Netflix recently delivered a stunningly detailed elaboration of the cloud foundation for its Hadoop architecture in a blog post titled “Hadoop Platform as a Service in the Cloud” by Sriram Krishnan and Eva Tse. The post explains the technical foundation underpinning “Genie,” Netflix’s Platform as a Service for Hadoop. But in order to detail the technical underpinnings of Genie, the Netflix Data Science & Engineering team positioned its Hadoop Platform as a Service infrastructure within the larger context of its Amazon Web Services S3 cloud storage platform and Amazon’s distribution of Hadoop, Elastic MapReduce (EMR). Importantly, the blog post suggests the possibility of open-sourcing Genie “in the near future” and solicits reader feedback about whether a Hadoop Platform as a Service product might be useful to organizations processing petabytes of data and more.
Key features of the Netflix Platform as a Service For Hadoop include:
Data Storage on Amazon S3
Whereas most traditional Hadoop deployments store data within a Hadoop data warehouse constituted by the Hadoop Distributed File System (HDFS) storage platform, Netflix opted to store all of their data on Amazon S3 using EMR.
Benefits of S3 include the following:
•Durability and availability of objects over a given year to the order of nine 9s (99.999999999%) and two 9s (99.99%) respectively
•Granular versioning capabilities
•Elastic capabilities that result in virtually unlimited capacity on demand
•The ability to manage multiple, disparate Hadoop clusters that read from the same underlying data set
Disparate Hadoop Clusters For Dedicated Workloads
Genie’s architecture features multiple Hadoop clusters such as:
The query cluster represents a large, 500 node cluster used for ad hoc queries whereas the production cluster features the site of large ETL processes. All of these clusters can be dynamically resized in accord with the volume of data processing. Genie’s query cluster, for example, typically shrinks at night given the reduced need for ad hoc queries. Conversely, the production cluster expands at night as a result of the number of ETL processes that run accordingly.

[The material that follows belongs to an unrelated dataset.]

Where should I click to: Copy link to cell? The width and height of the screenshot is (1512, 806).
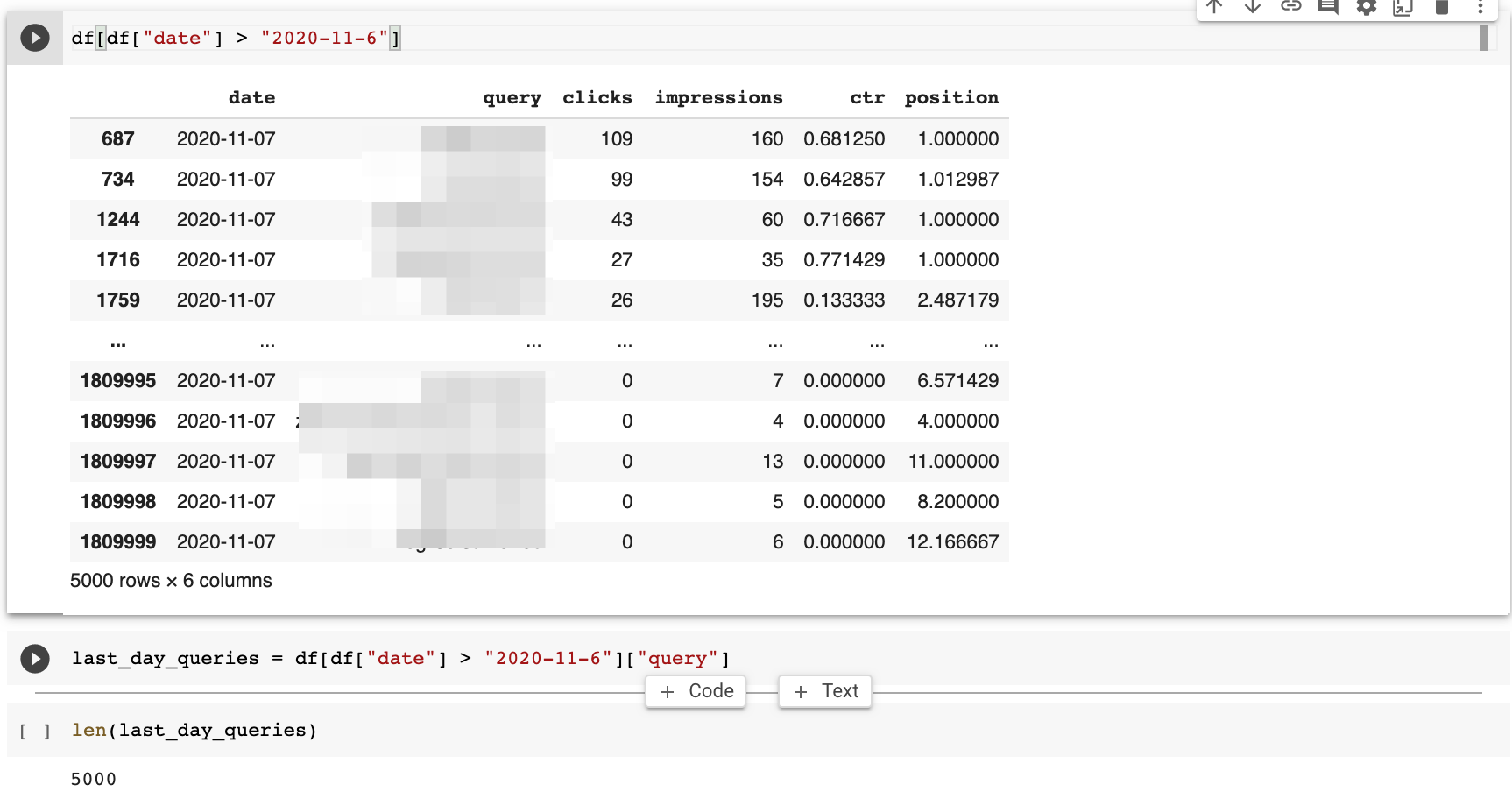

Developers typically use the following languages and tools to access Hadoop clusters:
•Hive for queries and analytics
•Python and Pig for ETL processes
•MapReduce for complex algorithms
•Communal gateways that permit the writing of Hive and Pig queries for multiple developers
•Personal gateway AMIs for heavy users that permit the customization of client-side development
Hadoop Platform As A Service
Unlike Amazon’s Elastic MapReduce, which provides an Infrastructure as a Service for Hadoop, Netflix’s Platform as a Service allows developers to execute Hadoop, Pig and Hive scripts without provisioning new Hadoop clusters or installing clients for Hadoop, Pig and Hive using a REST-ful API. Furthermore, Netflix’s Genie also allows administrators to manage Hadoop deployments using a backend configuration tool.
Kudos goes to Netflix for its sustained and specific elaboration on the architecture of Genie. Hadoop Platform as a Service vendors have recently begun to proliferate in the industry and include the likes of Microsoft, Infochimps, Continuuity and Mortar Data. Microsoft announced news of its Azure-based Hadoop platform, Windows Azure HDInsight, in late October 2012. Infochimps, meanwhile, delivers a Big Data platform as a service that supports software frameworks such as HBase, Cassandra, MongoDB and NoSQL in addition to Hadoop. Continuuity platform AppFabric provides a set of APIs that sit atop a company’s Hadoop deployment while AWS Global Start-up Finalist Mortar Data provides an open-source framework that empowers developers to leverage their skills in Pig, Java and Python on a Hadoop ecosystem. Netflix’s Genie is without doubt the most production-ready Hadoop Platform as a Service in the industry given the sheer volume of data it processes daily. That said, the industry should expect more Hadoop platform as a service vendors to emerge as the need for simplified, PaaS-like methods of Hadoop management achieves greater urgency.